The map feature on the Little Free Library web site is a great place to find local places for these book exchanges. In my hometown of Arvada, Colorado, I found nine locations of the little libraries. What fascinated me was by hovering my mouse over each location it often told me the story behind each Little Free Library. Some are dedicated to parents, or located across from a school to encourage children coming by. One even said it was a replica of the house she grew up in (sorry there was no picture and I haven't been able to make a field trip to the site; latitudes and longitudes are given).  I noticed some of the book boxes are decorated for the seasons. Here's an idea for that book lover in the family! Help to build or buy one of these adorable book boxes for that bibliophile who would love to share his/her love of books with others. It could become a family project.  

I was driving down a street in the Park Hill Neighborhood of Denver and found this Little Free Library on the corner. I had to quickly turn at the corner to visit it. I haven't taken any books from any of the libraries I've visited but I might have to start carrying my excess of read books in my car to add to the collections I come across.

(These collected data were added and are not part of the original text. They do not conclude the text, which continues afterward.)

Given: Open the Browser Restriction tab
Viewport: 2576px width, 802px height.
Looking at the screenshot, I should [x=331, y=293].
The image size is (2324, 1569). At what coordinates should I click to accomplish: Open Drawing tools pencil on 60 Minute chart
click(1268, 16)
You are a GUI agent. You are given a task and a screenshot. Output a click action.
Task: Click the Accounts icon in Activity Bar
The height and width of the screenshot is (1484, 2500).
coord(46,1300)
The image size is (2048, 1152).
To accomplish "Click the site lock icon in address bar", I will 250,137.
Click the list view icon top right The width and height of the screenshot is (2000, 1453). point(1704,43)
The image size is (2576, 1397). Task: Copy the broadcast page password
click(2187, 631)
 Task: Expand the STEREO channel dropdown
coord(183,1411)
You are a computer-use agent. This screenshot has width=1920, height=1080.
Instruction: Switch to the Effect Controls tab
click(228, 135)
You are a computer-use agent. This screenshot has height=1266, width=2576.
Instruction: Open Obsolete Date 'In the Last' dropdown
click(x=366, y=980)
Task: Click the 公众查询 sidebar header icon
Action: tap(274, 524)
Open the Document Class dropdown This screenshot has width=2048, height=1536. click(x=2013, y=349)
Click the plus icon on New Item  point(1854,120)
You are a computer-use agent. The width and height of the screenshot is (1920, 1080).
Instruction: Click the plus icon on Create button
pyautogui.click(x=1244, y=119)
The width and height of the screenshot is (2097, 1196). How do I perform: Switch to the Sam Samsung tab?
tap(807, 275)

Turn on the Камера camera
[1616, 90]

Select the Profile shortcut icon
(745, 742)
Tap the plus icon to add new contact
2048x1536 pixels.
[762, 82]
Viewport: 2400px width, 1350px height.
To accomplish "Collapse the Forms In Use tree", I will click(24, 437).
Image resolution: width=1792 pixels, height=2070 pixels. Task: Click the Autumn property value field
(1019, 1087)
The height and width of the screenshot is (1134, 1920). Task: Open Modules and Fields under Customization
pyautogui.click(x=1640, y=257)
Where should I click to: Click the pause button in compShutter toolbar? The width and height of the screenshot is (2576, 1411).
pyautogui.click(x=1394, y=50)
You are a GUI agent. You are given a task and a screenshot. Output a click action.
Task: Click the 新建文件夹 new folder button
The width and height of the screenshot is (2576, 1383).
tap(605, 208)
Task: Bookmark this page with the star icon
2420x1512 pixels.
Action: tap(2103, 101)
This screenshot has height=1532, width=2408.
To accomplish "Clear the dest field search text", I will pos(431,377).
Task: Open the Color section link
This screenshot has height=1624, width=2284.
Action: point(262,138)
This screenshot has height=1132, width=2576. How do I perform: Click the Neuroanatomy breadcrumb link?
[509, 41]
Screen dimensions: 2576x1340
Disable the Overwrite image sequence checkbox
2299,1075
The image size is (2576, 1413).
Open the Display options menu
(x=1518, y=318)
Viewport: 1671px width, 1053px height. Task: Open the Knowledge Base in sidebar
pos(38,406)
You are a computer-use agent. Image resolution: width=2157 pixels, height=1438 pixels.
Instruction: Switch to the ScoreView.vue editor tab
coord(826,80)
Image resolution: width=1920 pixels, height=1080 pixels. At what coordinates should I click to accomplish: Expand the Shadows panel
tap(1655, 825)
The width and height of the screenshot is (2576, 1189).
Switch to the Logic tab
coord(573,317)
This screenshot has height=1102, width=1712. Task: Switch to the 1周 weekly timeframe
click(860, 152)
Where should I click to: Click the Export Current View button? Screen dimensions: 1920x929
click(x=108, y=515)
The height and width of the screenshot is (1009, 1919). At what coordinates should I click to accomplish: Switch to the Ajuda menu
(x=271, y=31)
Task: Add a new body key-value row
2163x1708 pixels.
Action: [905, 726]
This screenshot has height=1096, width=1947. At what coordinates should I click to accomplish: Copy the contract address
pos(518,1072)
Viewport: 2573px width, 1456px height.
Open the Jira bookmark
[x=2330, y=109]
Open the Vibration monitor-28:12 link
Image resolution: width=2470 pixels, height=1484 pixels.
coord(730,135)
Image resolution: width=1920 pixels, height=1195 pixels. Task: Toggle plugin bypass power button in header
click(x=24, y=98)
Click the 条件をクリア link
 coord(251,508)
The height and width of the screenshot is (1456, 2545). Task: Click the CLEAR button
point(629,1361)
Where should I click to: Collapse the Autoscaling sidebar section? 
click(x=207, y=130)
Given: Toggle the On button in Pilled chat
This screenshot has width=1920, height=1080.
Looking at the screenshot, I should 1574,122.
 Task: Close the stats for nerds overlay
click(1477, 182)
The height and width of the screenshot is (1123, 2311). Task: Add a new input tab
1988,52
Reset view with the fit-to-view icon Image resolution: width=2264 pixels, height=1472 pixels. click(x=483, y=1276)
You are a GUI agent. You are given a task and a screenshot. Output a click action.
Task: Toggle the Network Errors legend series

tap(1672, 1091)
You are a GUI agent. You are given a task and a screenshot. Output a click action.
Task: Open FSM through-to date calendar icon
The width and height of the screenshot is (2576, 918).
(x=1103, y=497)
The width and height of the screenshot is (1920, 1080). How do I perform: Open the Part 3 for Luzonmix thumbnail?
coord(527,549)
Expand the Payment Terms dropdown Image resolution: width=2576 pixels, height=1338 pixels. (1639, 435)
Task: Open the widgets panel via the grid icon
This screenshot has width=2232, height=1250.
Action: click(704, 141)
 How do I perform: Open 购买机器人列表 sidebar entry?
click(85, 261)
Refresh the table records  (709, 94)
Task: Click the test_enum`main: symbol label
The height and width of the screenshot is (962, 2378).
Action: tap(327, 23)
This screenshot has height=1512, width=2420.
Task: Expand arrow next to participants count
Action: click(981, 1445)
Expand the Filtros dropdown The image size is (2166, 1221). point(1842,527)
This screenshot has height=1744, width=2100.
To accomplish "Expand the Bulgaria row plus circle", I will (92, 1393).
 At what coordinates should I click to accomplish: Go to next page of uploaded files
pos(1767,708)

Even though I haven't taken a book yet, I still open and close the doors on each library and have the fun of reading the titles available. I am partial to mysteries and I suspect they are quickly taken
 

The sign on this Little Free Library says "Celebrating Neighbors". It's in a lovely neighborhood and is so inviting. The mission statement of the Little Free Library includes wanting to build a sense of community and this definitely is doing that. 




I love seeing neighborhood libraries with sitting available to peruse the books or for a quick read. This is one of  my favorite pictures so far. My mother, sister and her husband, Steve, found it in Cheyenne. From the picture I can't tell if it's registered yet with the Little Free Library. It's easy to make one official and with that you receive a charter sign to display. This outdoor library looks so peaceful and welcoming. I could imagine a quilt thrown over the back and a pillow tucked into the corner. The fall colors encourage me to linger. I wonder if they'd bring me out a cup of coffee? 


Looking inside this wonderful garden bench is a vast assortment of books for old and young alike. I think I see a Harry Potter book and the sticker book will probably disappear fast. 


Little Free Libraries are the personalities of their stewards. I saw some book boxes that focus on cookbooks or children's books. I've seen magazines, teen reads, science fiction, suspense and an occasional horror thriller. Opening the door of a neighborhood library and peeking in to see what your next reading adventure will be is the fun that will draw you back over and over again. Gather up that stack of books you've finished reading and share them. You might be surprised who you'll meet at the Little Free Library on your corner.